Opdracht A ▸ Bewerk in de tariefregeling hieronder het stuk van "o. € 420 voor" tot en met "Wet financiële dienstverlening." door "zelftoezicht" te vervangen door "onafhankelijk toezicht".
-- -- --
Vaststellingsregeling tarieven voor doorlopend toezicht Wet financiële dienstverlening

20 juni 2006

Nr. FM 2006-01516 M

De Minister van Financiën,

Gelet op artikel 98, van de Wet financiële dienstverlening en de artikelen 13, 14 en 15 van de Regeling toezichtskosten Wet financiële dienstverlening;

Besluit:

Artikel 1

In deze regeling wordt verstaan onder de wet: de Wet op de financiële dienstverlening.

Artikel 2

Het bedrag, bedoeld in artikel 6 van de Regeling toezichtkosten Wet financiële dienstverlening, wordt vastgesteld op:

a. € 0 voor financiële dienstverleners die ingevolge artikel 13, eerste lid, van de wet in Nederland financiële diensten mogen verrichten;

b. € 0 voor financiële dienstverleners die zijn vrijgesteld ingevolge artikel 9, eerste lid, van de wet;

c. € 0 voor financiële dienstverleners waaraan een ontheffing is verleend als bedoeld in artikel 18 van de wet;

d. € 2.000 voor kredietinstellingen of financiële instellingen die ingevolge artikel 52, tweede lid onder a of b van de Wet toezicht kredietwezen 1992 zijn ingeschreven in het in dat artikel bedoelde register;

e. € 750 voor levensverzekeraars als bedoeld in artikel 14, eerste lid, onderdeel d van de wet;

f. € 750 voor schadeverzekeraars en natura-uitvaartverzekeraars als bedoeld in artikel 14, eerste lid, onderdeel d of e van de wet;

g. € 750 voor aanbieders van krediet met een vergunning als bedoeld in artikel 10 van de wet;

h. € 0 voor aanbieders van betaal- en spaarfaciliteiten met een vergunning als bedoeld in artikel 10 van de wet;

i. € 0 voor aanbieders van elektronisch geld met een vergunning als bedoeld in artikel 10 van de wet;

j. € 750 voor aanbieders van levensverzekeringen met een vergunning als bedoeld in artikel 10 van de wet;

k. € 750 voor aanbieders van schade- of natura-uitvaartverzekeringen met een vergunning als bedoeld in artikel 10 van de wet;

l. € 20.000 voor aanbieders van beleggingsobjecten met een vergunning als bedoeld in artikel 10 van de wet;

m. € 20.000 voor aanbieders van een financieel product als bedoeld in artikel 3 van het Besluit financiële dienstverlening;

n. € 770 voor adviseurs en bemiddelaars in een financieel product, daaronder begrepen herverzekeringsbemiddelaars en ondergevolmachtigde agenten en gevolmachtigde agenten met een vergunning als bedoeld in artikel 10 van de wet;

o. € 420 voor adviseurs en bemiddelaars in een financieel product, daaronder begrepen herverzekeringsbemiddelaars, ondergevolmachtigde agenten en gevolmachtigde agenten, met een vergunning als bedoeld in artikel 10 van de wet die participeren in een stelsel van zelftoezicht als bedoeld in artikel 15 van de Regeling toezichtkosten Wet financiële dienstverlening.
-- -- --
Opdracht B ▸ Geef alle regels van de records hieronder weer als een Markdown-tabel met de kolommen Nr en Regel, zonder de lege regels.

Geëxtraheerde gegevens ▸
-- -- --
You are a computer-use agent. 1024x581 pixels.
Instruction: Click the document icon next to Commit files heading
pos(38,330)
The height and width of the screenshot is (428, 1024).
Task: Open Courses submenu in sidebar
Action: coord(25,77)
-- -- --
Antwoord A ▸
o. € 420 voor adviseurs en bemiddelaars in een financieel product, daaronder begrepen herverzekeringsbemiddelaars, ondergevolmachtigde agenten en gevolmachtigde agenten, met een vergunning als bedoeld in artikel 10 van de wet die participeren in een stelsel van onafhankelijk toezicht als bedoeld in artikel 15 van de Regeling toezichtkosten Wet financiële dienstverlening.

Antwoord B ▸
| Nr | Regel |
|---|---|
| 1 | You are a computer-use agent. 1024x581 pixels. |
| 2 | Instruction: Click the document icon next to Commit files heading |
| 3 | pos(38,330) |
| 4 | The height and width of the screenshot is (428, 1024). |
| 5 | Task: Open Courses submenu in sidebar |
| 6 | Action: coord(25,77) |